'''

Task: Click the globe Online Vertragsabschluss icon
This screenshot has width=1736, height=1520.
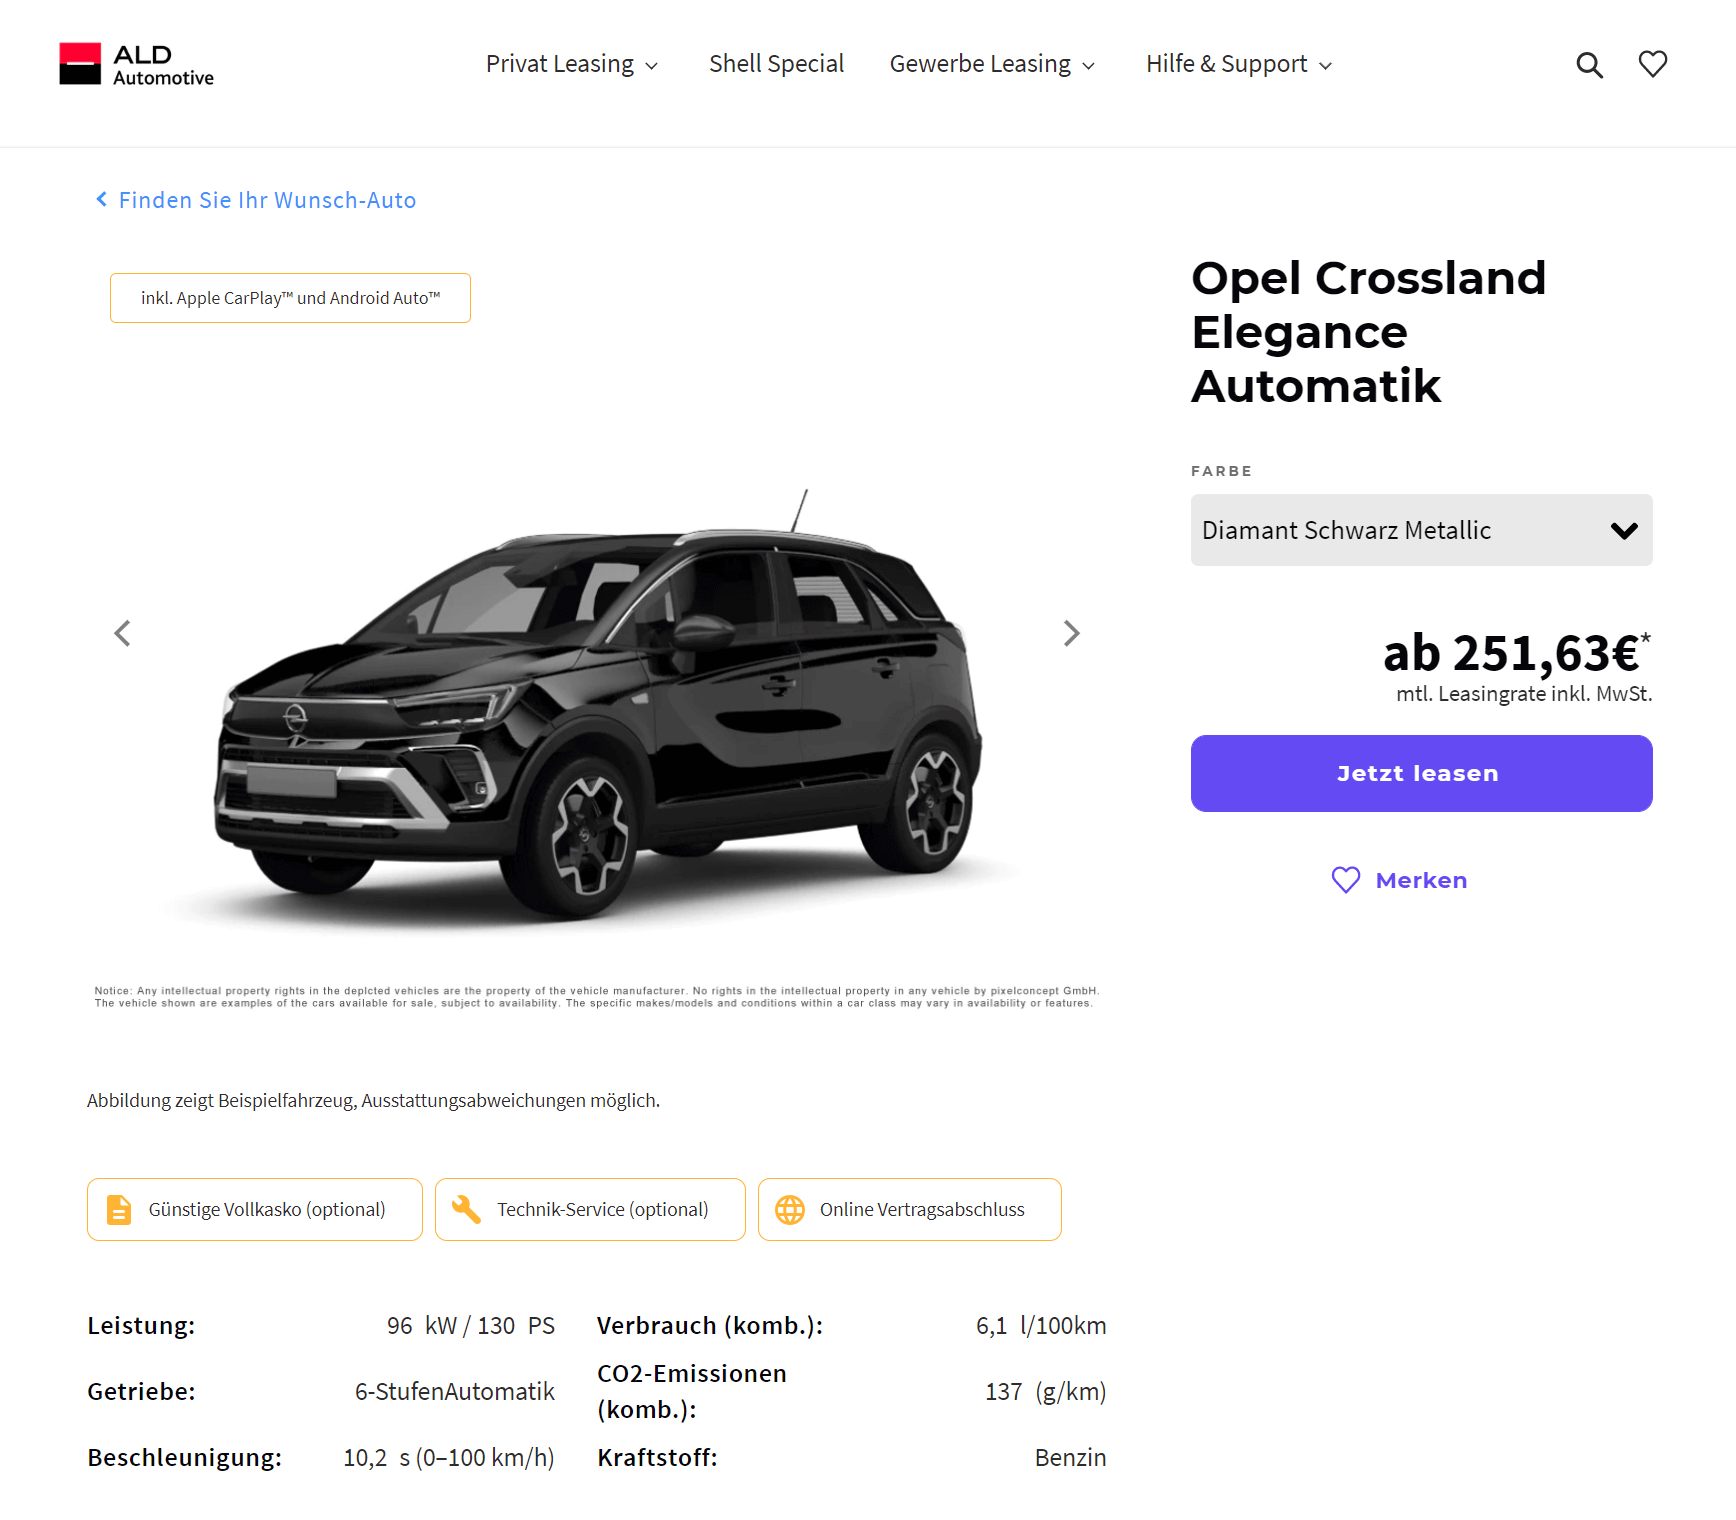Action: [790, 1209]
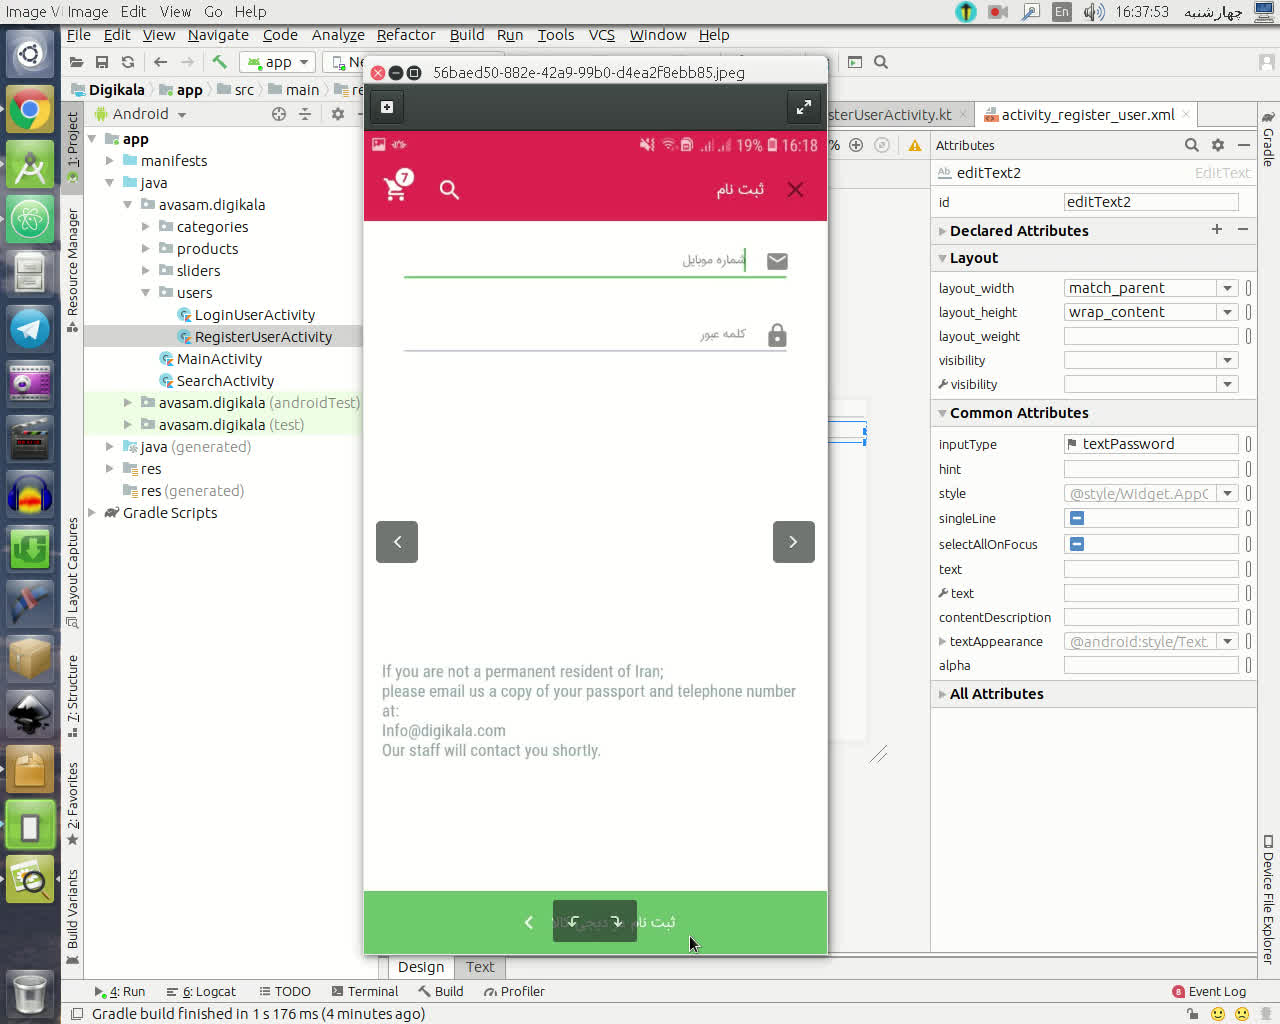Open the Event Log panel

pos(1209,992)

'''
'''

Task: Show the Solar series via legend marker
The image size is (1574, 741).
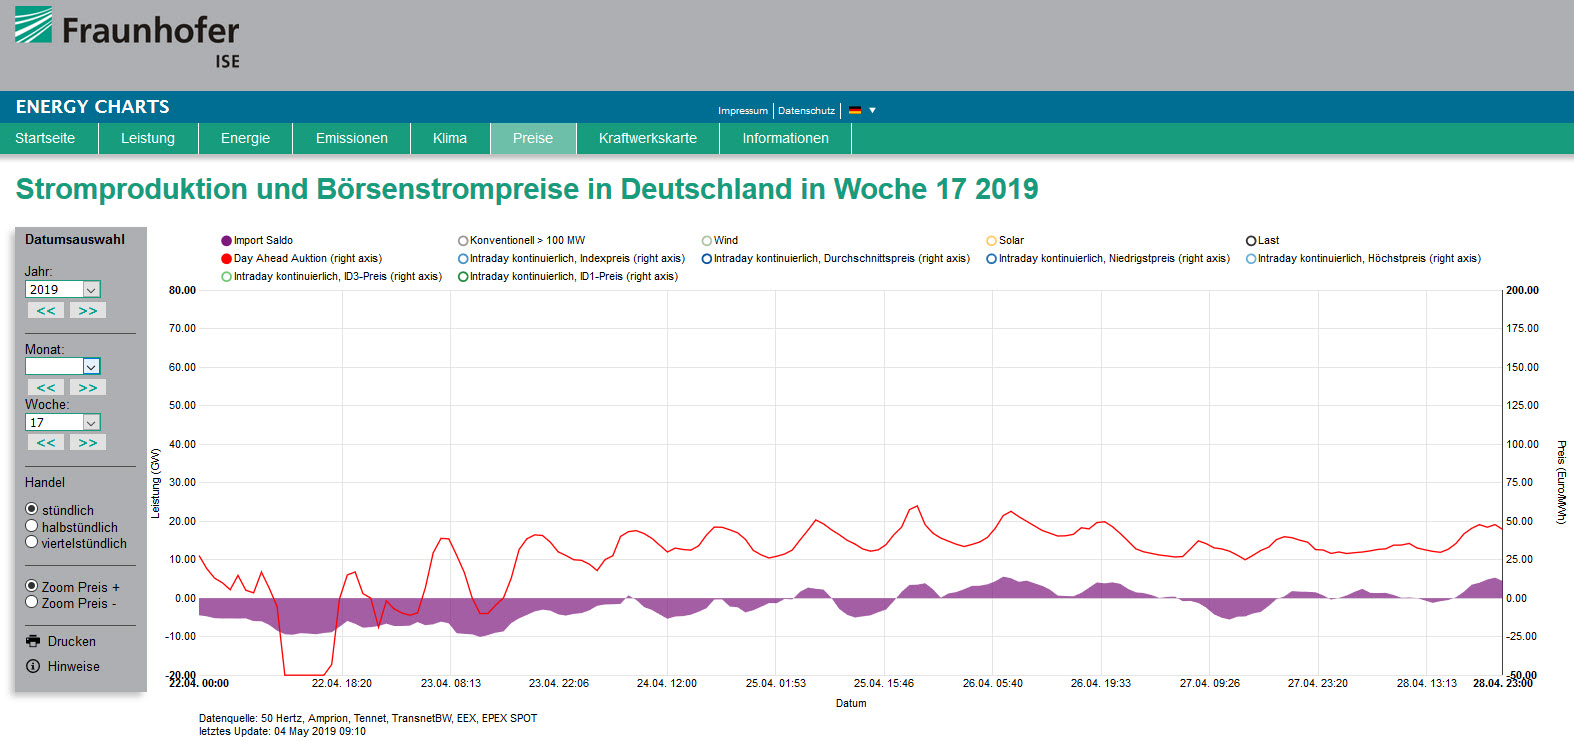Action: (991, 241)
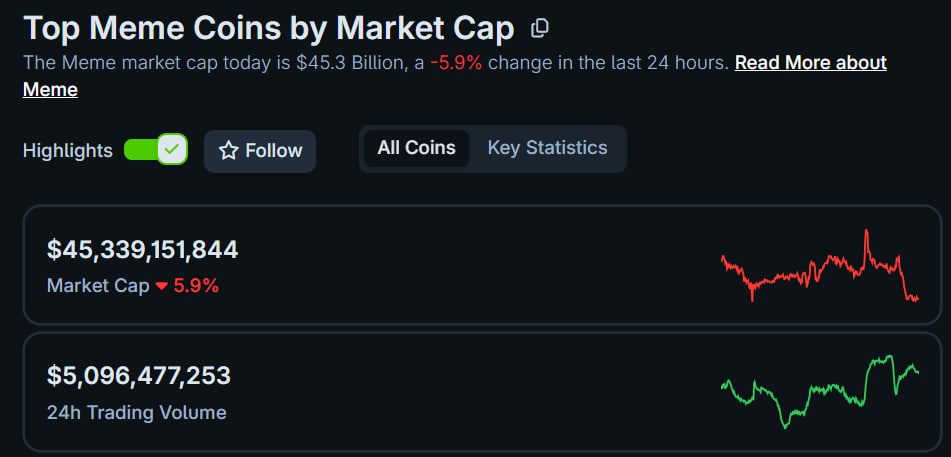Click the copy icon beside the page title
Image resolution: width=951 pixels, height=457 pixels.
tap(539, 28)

'''

**Goal of the exercise:** Each line of the data that contains "Task" belongs in the answer.

**Finished exercise:**
Task: Click the globe Online Vertragsabschluss icon
Task: Show the Solar series via legend marker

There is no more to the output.